### List of tasks
(1) Copy word for word the section of the forum post on tax cuts and public spending starting at "You're making assumptions" and ending at "more willingly spend.".
(2) Do these statements agree with the forum post on tax cuts and public spending? Answer yes or no to each, and quote the words from the post that decide it.
(a) The example worker earns 17k a year with a 10k tax allowance.
(b) The reply says the example left out national insurance.
(c) A 1% income tax cut would bring the weekly tax down to £24.57.
(3) Continue the forum post on tax cuts and public spending from its last sentence.

You're making assumptions about the behaviour of higher earners there. That may be the case for the super-rich but many increase their quality of life with their disposable income. Obviously for the super-rich there is a ceiling.

Quote:
Originally Posted by Chrysalis View Post
So lets take someone on 17k a year with say a 10k tax allowance, so taxed 20% on the 7k. £1400 tax a year, paid weekly so £26.92 tax a week on income tax before tax credits. a tax cut of 1% on income tax would drop it to £25.57 tax.

Now give me a honest answer please.

Which is going to make someone feel more confident in the economy so they more willingly spend.

A tax saving of £1.35 a week or the government maintaining spending in public services. As such avoiding announcements about half a million job losses, cuts everywhere, and local firms going bust due to loss of contracts.
I think you give people too much or too little credit and are being too narrow. You're ignoring entirely the other effects of cutting taxes and focusing purely on the saving to that one individual while taking account of all effects of maintaining public spending rather than focusing purely on services as they directly impact that one individual.

The private sector has been known to contribute to confidence in the economy as well as the public sector you know.

Your example is an extreme one, I would imagine such a person to have a minimal disposal income in any event. I am amused that you mentioned an income before tax credits though, few things show up how pathetic our taxation and welfare system is better than handing working people money to top up their incomes while charging them tax and national insurance (which incidentally you forgot to mention and for low incomes is far more significant).

### Stored records
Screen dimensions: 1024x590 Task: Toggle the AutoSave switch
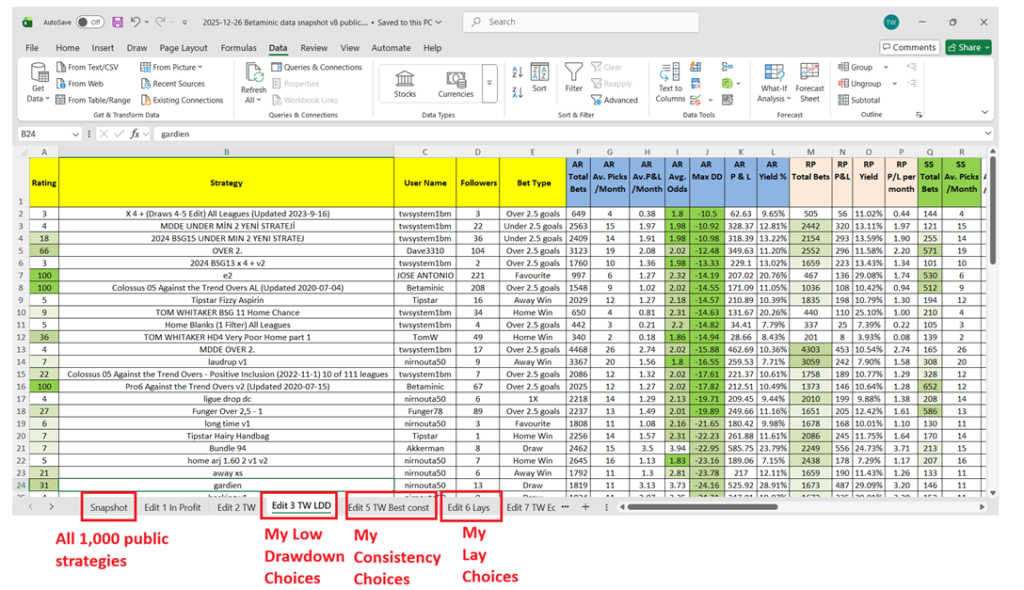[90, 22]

==

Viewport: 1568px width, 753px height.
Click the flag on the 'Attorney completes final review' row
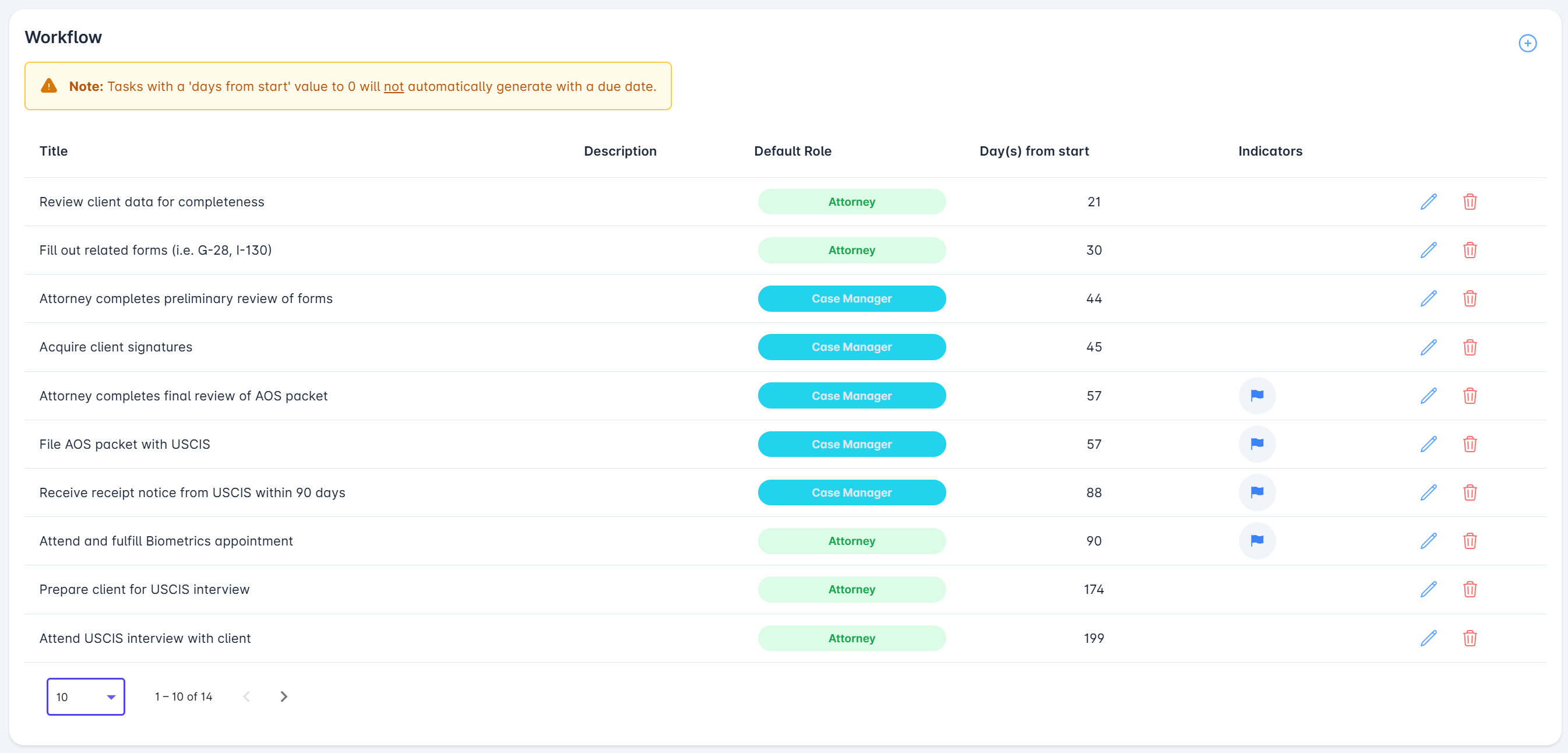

### Set of answers
(1)
You're making assumptions about the behaviour of higher earners there. That may be the case for the super-rich but many increase their quality of life with their disposable income. Obviously for the super-rich there is a ceiling.

Quote:
Originally Posted by Chrysalis View Post
So lets take someone on 17k a year with say a 10k tax allowance, so taxed 20% on the 7k. £1400 tax a year, paid weekly so £26.92 tax a week on income tax before tax credits. a tax cut of 1% on income tax would drop it to £25.57 tax.

Now give me a honest answer please.

Which is going to make someone feel more confident in the economy so they more willingly spend.

(2)
(a) Yes: "someone on 17k a year with say a 10k tax allowance"
(b) Yes: "national insurance (which incidentally you forgot to mention and for low incomes is far more significant)"
(c) No: "a tax cut of 1% on income tax would drop it to £25.57 tax"

(3)
Quote:
Originally Posted by Chrysalis View Post
The only logical reason I can come to that you pushing for 'more' tax cuts is you on a decent salary and you personally would gain a modest amount. Taxation generally forces money to circulate, it is not the opposite way round. As I said before the fact people moan about paying taxes is proof that they would not willingly spend the money otherwise. A contracting economy in the long run would probably make you lose more because whatever wage increases you would like would become less likely if your company is struggling.
My company is performing extremely well and frankly public spending is having a far greater effect on my personal wealth through the inflationary effects creating hundreds of billions on pounds from thin air to purchase government debt is having. Looking at the inflation figures and how they affect minor things like food prices I would suspect that inflation is going to bring pain across the income spectrum.

That however isn't the point. The point is that we don't pay for our public services, indeed at very least in the short term we are as an economy not structured to be able to pay for public services. On the books spending of close to 50% of GDP in the public sector which easily goes over 50% of GDP when factoring in those stashed away expenses is not sustainable when the overall tax burden is pretty much as high as it ever has been at about 40% of GDP and people are protesting that. I said overall burden by the way, not income tax.

It's not austerity that's the problem, it's the lack of pro-growth policies. Only those on the left advocate a reversal of austerity measures, the centre and right are far more concerned about the lack of stimulatory policies to take up the slack.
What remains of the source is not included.